Always improvingWhile it's true Leno's been closing the gap, he's still won only one week in the ratings in almost two years of head-to-head competition -- this even though Letterman has about 10
percent less of the stations in the country playing his show opposite Leno's. But being on top, Morton says, doesn't mean "The Late Show" is without its shortcomings.
"I've said this every day for the past 13 years that I've been with David Letterman: 'The show needs work. The show needs work. The day we stop saying the show needs work, then we're really in trouble.
"But, you know, I refuse to recognize that it needs work because Jay Leno's looking any better; that's not a reason. It's a personal quest for excellence; you know, we want to top ourselves every night. And when you do so many shows over the course of 13 years, it's very hard to top yourself night after night. But you know something? (Letterman) always does."
''The Late Show" has evolved into a less caustic, more mainstream comedy show -- resembling more the traditional talk show format than Letterman's old "Late Night" approach, which was definitely an anti-talk show that sought to mock rather than embrace show business. Morton's explanation for the not-so-subtle transformation goes like this:
"It's very hard to be, as Letterman is 47 or 48 years old, making the kind of money he's making and being, really, the face of CBS -- I mean, this is a man who is the brand identity, he is the man behind the 'eye' here at CBS -- it's very hard to be the anti-show. I think he had to grow up. And I think that the transition he made from being the anti-talk show to what he is now was smooth.
"I think, granted, there's a lot of criticism; there are people who liked what he did before. But you know something? There are more people who like what he's doing now."
About the movie clips
One of the things Letterman's doing now is including movie clips during interviews with stars, something he almost never did back at NBC.
"It's not natural for him to go out and hawk a movie," Morton allowed. "It's not a natural thing for David Letterman. He still has feelings about show business that aren't those of Merv Griffin, who'd say, 'O0000, you're in "Baywatch."' That's not Letterman. You're never gonna change the guy, but he also understands his role at the network and understands his role in late-night television. He's the guy.
"And it's also because of the competition; we're competing for the top guests and to get them first. You know, when the Leno show says, 'We'll give you a clip, and 10 minutes and you'll be the first guest out,' they then come to us and say, 'Well, Leno said this, and they'll give us this and that.
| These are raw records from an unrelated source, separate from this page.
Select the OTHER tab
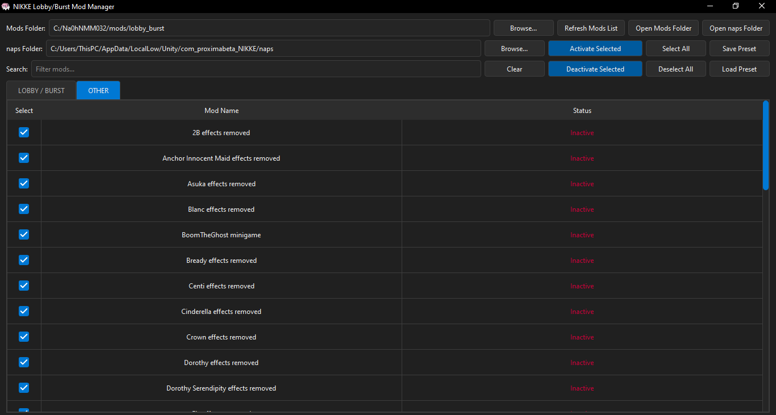The image size is (776, 415). [x=98, y=90]
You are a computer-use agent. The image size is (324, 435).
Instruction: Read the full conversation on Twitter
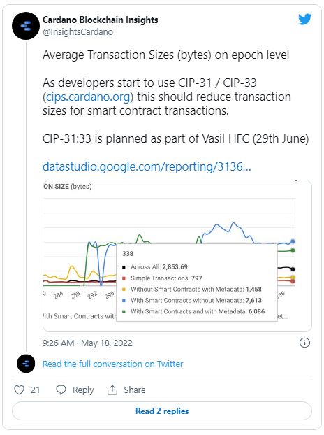pos(112,364)
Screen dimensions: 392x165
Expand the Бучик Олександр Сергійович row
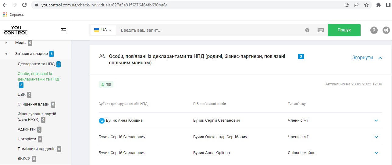[376, 137]
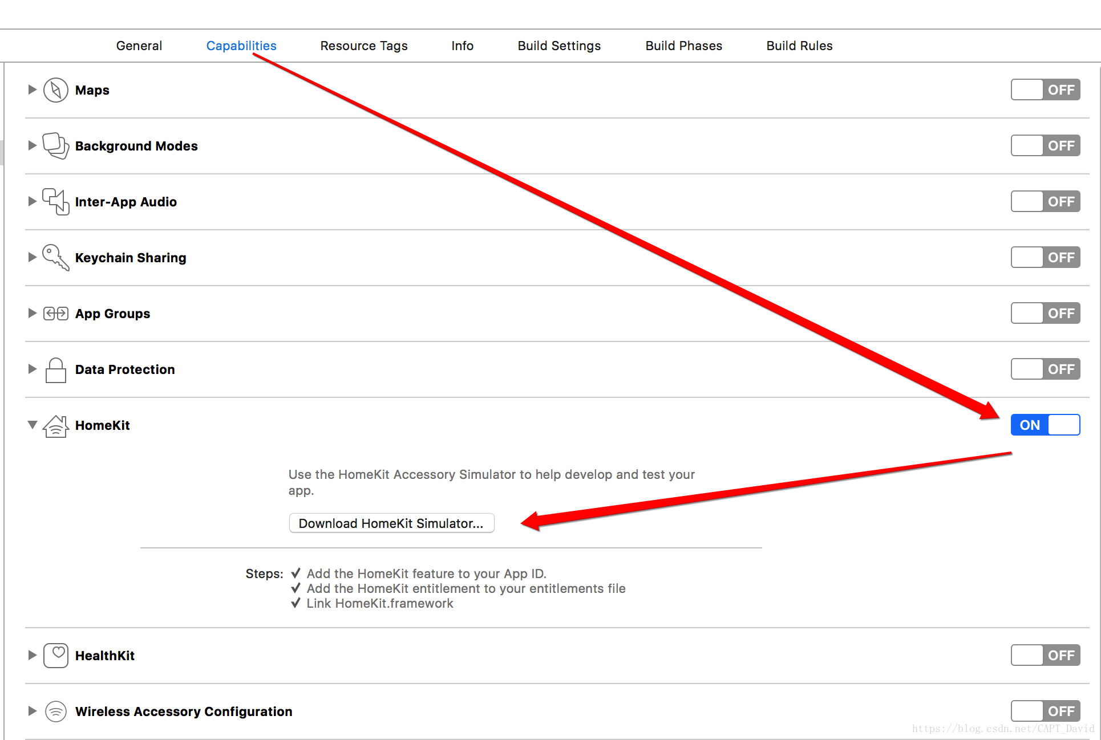Click the Keychain Sharing key icon
The width and height of the screenshot is (1101, 740).
click(56, 258)
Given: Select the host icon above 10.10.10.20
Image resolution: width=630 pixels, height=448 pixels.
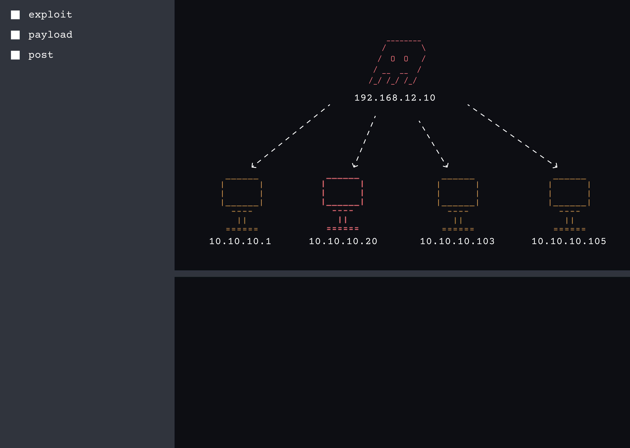Looking at the screenshot, I should click(x=343, y=193).
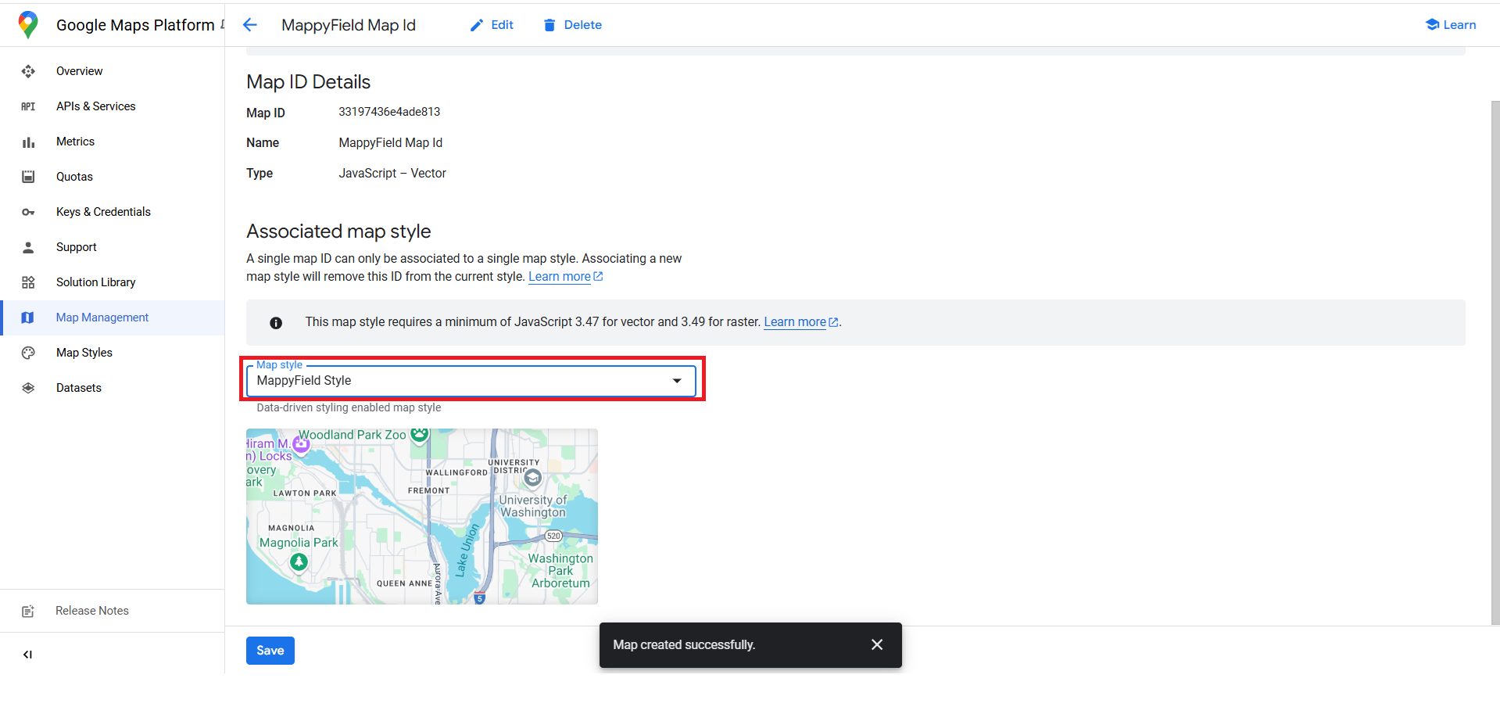Image resolution: width=1500 pixels, height=714 pixels.
Task: Click the Save button
Action: (270, 650)
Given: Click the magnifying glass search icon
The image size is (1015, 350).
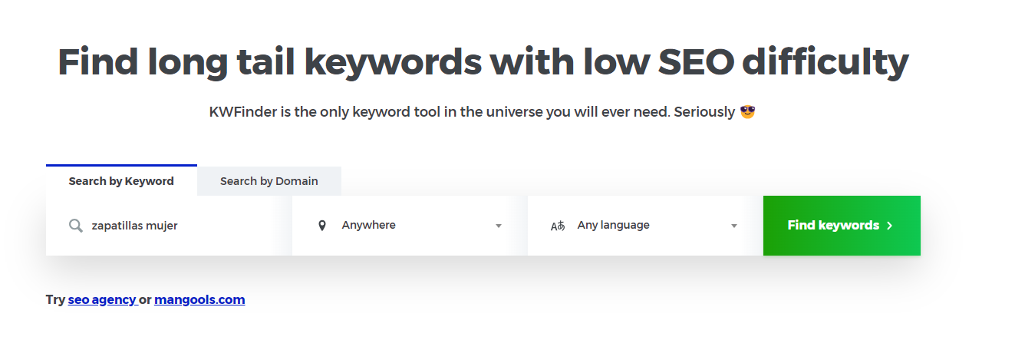Looking at the screenshot, I should click(x=75, y=226).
What do you have to offer?' So, it's a competitive marketplace; you have to sometimes run the clips even though you don't like doing that."
Every little thing about "The Late Show" is analyzed to death by the show's star and staff. Making things look as though they are spontaneous on the air is a tough, meticulous job.
For instance, Tom Hanks is one of the show's favorite guests. Why? Because he works hard to plan out his segments with Letterman beforehand.
"Here's a two-time Oscar winner who will get on the phone with a segment producer on our show writing an interview for an hour, saying, 'I don't think we should talk about that. I have a better story if you ask me about when I worked for the country club with the golf clubs,' " explains Morton, recalling the now famous -- among Hanks fans, anyway -- incident with comic Slappy White before Hanks was performing for a living.
Morton's boss feels the same way. "He comes on our show like a first-time comic and each time -- he comes on, like, a couple of times each year -- he blows the roof off the dump," Letterman said. "And I have endless respect and admiration for a guy in his position
who is willing to do this. So, who do I think is funny? It's Tom Hanks."